Par Jean-Louis Panné, Claude Pennetier
SOURCES : Fonds Octave Rabaté, Arch. Dép. de Seine-Saint-Denis (322 J), inventaire en ligne. — RGASPI, 495 270 8628. — Arch. Nat. F7/13972, 13973. — Arch. PPo. 300. — Arch. Jean Maitron (fiche Batal). — A. Vassart, Mémoires (inédits). — Les Cahiers du bolchevisme, n° 61, 27 novembre 1926. — Les Lettres françaises, 16 juillet 1964 (nécrologie de P. Daix). — P. Daix, J’ai cru au matin, Laffont, 1976. — Claude Willard, « Témoignage : Maria Rabaté , une femme communiste », Cahiers d’histoire de l’Institut Maurice Thorez, n° 29-30, 1979. — J. Humbert-Droz, De Lénine à Staline, dix ans au service de l’Internationale communiste, 1921-1931, Neuchâtel, La Baconnière, 1971. — W. Kapsoli, Mariategui y los congresos obreros, Lima, 1980. — Témoignage autobiographique envoyé à H. Jourdain en 1959. — Renseignements et documents fournis par Madame Hélène Rabaté, en particulier l’« Autobiographie du camarade Octave Rabaté selon le schéma de la section d’organisation de l’IC » (22 septembre 1932) trouvé à Moscou (ex.
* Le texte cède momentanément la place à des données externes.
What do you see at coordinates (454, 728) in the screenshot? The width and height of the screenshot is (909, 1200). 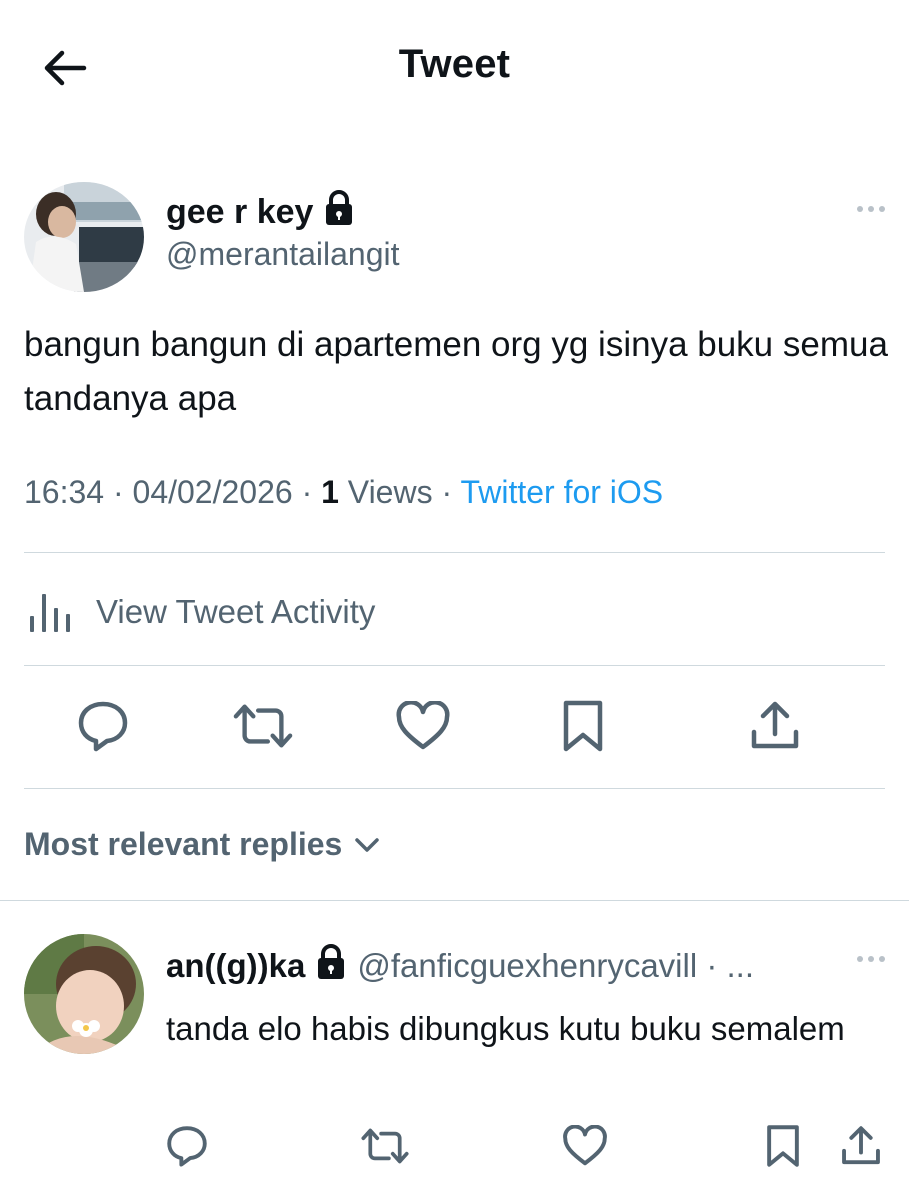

IML, RGASPI). — RGASPI, 495 27 8628. — Musée de la Résistance nationale, A2 47A FTPF Charentes. — Fonds Octave Rabaté, IHS CGT, CFD 52. — Arch. Octave Rabaté, Arch. du PCF, Arch. Dép. Seine-Saint-Denis. — Jean Rabaté, Octave et Maria. Du Komintern à la Résistance, préface de Roland Leroy, avant-propos de Pierre Daix, Le Temps des cerises, 2007.